§ **Exercise**
Reproduce the data that follows in its entirety, character for character.

........

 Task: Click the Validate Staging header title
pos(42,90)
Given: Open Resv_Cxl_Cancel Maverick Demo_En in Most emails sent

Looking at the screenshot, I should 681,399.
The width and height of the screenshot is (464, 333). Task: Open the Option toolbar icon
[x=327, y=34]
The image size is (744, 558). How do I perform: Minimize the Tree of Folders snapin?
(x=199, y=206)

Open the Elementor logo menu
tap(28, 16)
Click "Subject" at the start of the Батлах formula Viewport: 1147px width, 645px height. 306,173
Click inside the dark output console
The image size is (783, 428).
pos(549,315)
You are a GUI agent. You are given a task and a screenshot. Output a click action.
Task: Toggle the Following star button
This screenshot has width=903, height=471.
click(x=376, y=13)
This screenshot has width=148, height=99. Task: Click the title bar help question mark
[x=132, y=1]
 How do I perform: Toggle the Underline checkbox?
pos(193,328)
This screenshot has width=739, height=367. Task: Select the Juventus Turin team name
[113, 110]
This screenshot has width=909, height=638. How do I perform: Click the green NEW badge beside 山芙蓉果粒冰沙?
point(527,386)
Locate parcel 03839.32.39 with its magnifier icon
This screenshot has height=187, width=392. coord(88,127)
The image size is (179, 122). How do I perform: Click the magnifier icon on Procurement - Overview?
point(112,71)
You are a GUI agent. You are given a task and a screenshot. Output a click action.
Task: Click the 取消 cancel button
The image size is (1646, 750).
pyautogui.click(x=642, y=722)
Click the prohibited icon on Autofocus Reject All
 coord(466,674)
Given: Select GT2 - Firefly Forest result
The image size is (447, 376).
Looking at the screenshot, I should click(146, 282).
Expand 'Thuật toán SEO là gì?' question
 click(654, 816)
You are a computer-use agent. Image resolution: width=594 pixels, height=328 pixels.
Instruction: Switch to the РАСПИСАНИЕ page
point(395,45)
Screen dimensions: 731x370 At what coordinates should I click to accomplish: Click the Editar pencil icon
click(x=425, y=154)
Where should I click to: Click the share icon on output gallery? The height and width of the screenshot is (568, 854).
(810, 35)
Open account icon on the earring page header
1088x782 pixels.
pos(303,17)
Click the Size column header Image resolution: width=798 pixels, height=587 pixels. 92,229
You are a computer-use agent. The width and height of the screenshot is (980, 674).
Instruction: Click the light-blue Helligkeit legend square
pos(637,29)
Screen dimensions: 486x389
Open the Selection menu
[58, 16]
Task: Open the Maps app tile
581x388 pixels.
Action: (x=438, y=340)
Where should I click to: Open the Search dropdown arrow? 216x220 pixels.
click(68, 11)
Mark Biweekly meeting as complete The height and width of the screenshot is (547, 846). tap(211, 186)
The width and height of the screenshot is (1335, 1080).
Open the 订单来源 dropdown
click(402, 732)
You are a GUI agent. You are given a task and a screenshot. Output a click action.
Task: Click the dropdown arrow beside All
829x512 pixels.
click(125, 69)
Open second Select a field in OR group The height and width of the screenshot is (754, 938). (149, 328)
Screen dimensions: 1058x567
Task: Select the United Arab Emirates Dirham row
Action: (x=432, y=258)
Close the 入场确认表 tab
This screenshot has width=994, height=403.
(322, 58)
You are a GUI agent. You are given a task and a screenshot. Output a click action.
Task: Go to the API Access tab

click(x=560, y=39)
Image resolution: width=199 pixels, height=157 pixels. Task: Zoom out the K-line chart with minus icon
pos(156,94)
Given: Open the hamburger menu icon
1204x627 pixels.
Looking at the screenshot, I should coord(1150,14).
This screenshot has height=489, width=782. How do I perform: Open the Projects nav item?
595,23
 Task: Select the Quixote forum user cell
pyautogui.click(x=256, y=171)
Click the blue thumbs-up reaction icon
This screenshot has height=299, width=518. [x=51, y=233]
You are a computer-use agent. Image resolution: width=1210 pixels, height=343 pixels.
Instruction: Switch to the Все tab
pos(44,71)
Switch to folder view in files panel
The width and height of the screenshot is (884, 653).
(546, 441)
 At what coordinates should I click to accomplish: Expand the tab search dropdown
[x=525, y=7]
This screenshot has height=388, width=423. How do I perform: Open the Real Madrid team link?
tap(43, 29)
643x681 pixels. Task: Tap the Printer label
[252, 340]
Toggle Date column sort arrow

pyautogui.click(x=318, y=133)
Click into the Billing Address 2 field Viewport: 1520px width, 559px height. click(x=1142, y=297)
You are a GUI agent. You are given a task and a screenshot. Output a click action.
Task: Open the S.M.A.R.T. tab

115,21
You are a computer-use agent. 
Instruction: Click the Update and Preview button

........

§ **Answer to this problem**
 Task: Click the Validate Staging header title
pos(42,90)
Given: Open Resv_Cxl_Cancel Maverick Demo_En in Most emails sent

Looking at the screenshot, I should 681,399.
The width and height of the screenshot is (464, 333). Task: Open the Option toolbar icon
[x=327, y=34]
The image size is (744, 558). How do I perform: Minimize the Tree of Folders snapin?
(x=199, y=206)

Open the Elementor logo menu
tap(28, 16)
Click "Subject" at the start of the Батлах formula Viewport: 1147px width, 645px height. 306,173
Click inside the dark output console
The image size is (783, 428).
pos(549,315)
You are a GUI agent. You are given a task and a screenshot. Output a click action.
Task: Toggle the Following star button
This screenshot has width=903, height=471.
click(x=376, y=13)
This screenshot has width=148, height=99. Task: Click the title bar help question mark
[x=132, y=1]
 How do I perform: Toggle the Underline checkbox?
pos(193,328)
This screenshot has width=739, height=367. Task: Select the Juventus Turin team name
[113, 110]
This screenshot has width=909, height=638. How do I perform: Click the green NEW badge beside 山芙蓉果粒冰沙?
point(527,386)
Locate parcel 03839.32.39 with its magnifier icon
This screenshot has height=187, width=392. coord(88,127)
The image size is (179, 122). How do I perform: Click the magnifier icon on Procurement - Overview?
point(112,71)
You are a GUI agent. You are given a task and a screenshot. Output a click action.
Task: Click the 取消 cancel button
The image size is (1646, 750).
pyautogui.click(x=642, y=722)
Click the prohibited icon on Autofocus Reject All
 coord(466,674)
Given: Select GT2 - Firefly Forest result
The image size is (447, 376).
Looking at the screenshot, I should click(146, 282).
Expand 'Thuật toán SEO là gì?' question
 click(654, 816)
You are a computer-use agent. Image resolution: width=594 pixels, height=328 pixels.
Instruction: Switch to the РАСПИСАНИЕ page
point(395,45)
Screen dimensions: 731x370 At what coordinates should I click to accomplish: Click the Editar pencil icon
click(x=425, y=154)
Where should I click to: Click the share icon on output gallery? The height and width of the screenshot is (568, 854).
(810, 35)
Open account icon on the earring page header
1088x782 pixels.
pos(303,17)
Click the Size column header Image resolution: width=798 pixels, height=587 pixels. 92,229
You are a computer-use agent. The width and height of the screenshot is (980, 674).
Instruction: Click the light-blue Helligkeit legend square
pos(637,29)
Screen dimensions: 486x389
Open the Selection menu
[58, 16]
Task: Open the Maps app tile
581x388 pixels.
Action: (x=438, y=340)
Where should I click to: Open the Search dropdown arrow? 216x220 pixels.
click(68, 11)
Mark Biweekly meeting as complete The height and width of the screenshot is (547, 846). tap(211, 186)
The width and height of the screenshot is (1335, 1080).
Open the 订单来源 dropdown
click(402, 732)
You are a GUI agent. You are given a task and a screenshot. Output a click action.
Task: Click the dropdown arrow beside All
829x512 pixels.
click(125, 69)
Open second Select a field in OR group The height and width of the screenshot is (754, 938). (149, 328)
Screen dimensions: 1058x567
Task: Select the United Arab Emirates Dirham row
Action: (x=432, y=258)
Close the 入场确认表 tab
This screenshot has width=994, height=403.
(322, 58)
You are a GUI agent. You are given a task and a screenshot. Output a click action.
Task: Go to the API Access tab

click(x=560, y=39)
Image resolution: width=199 pixels, height=157 pixels. Task: Zoom out the K-line chart with minus icon
pos(156,94)
Given: Open the hamburger menu icon
1204x627 pixels.
Looking at the screenshot, I should coord(1150,14).
This screenshot has height=489, width=782. How do I perform: Open the Projects nav item?
595,23
 Task: Select the Quixote forum user cell
pyautogui.click(x=256, y=171)
Click the blue thumbs-up reaction icon
This screenshot has height=299, width=518. [x=51, y=233]
You are a computer-use agent. Image resolution: width=1210 pixels, height=343 pixels.
Instruction: Switch to the Все tab
pos(44,71)
Switch to folder view in files panel
The width and height of the screenshot is (884, 653).
(546, 441)
 At what coordinates should I click to accomplish: Expand the tab search dropdown
[x=525, y=7]
This screenshot has height=388, width=423. How do I perform: Open the Real Madrid team link?
tap(43, 29)
643x681 pixels. Task: Tap the Printer label
[252, 340]
Toggle Date column sort arrow

pyautogui.click(x=318, y=133)
Click into the Billing Address 2 field Viewport: 1520px width, 559px height. click(x=1142, y=297)
You are a GUI agent. You are given a task and a screenshot. Output a click action.
Task: Open the S.M.A.R.T. tab

115,21
You are a computer-use agent. 
Instruction: Click the Update and Preview button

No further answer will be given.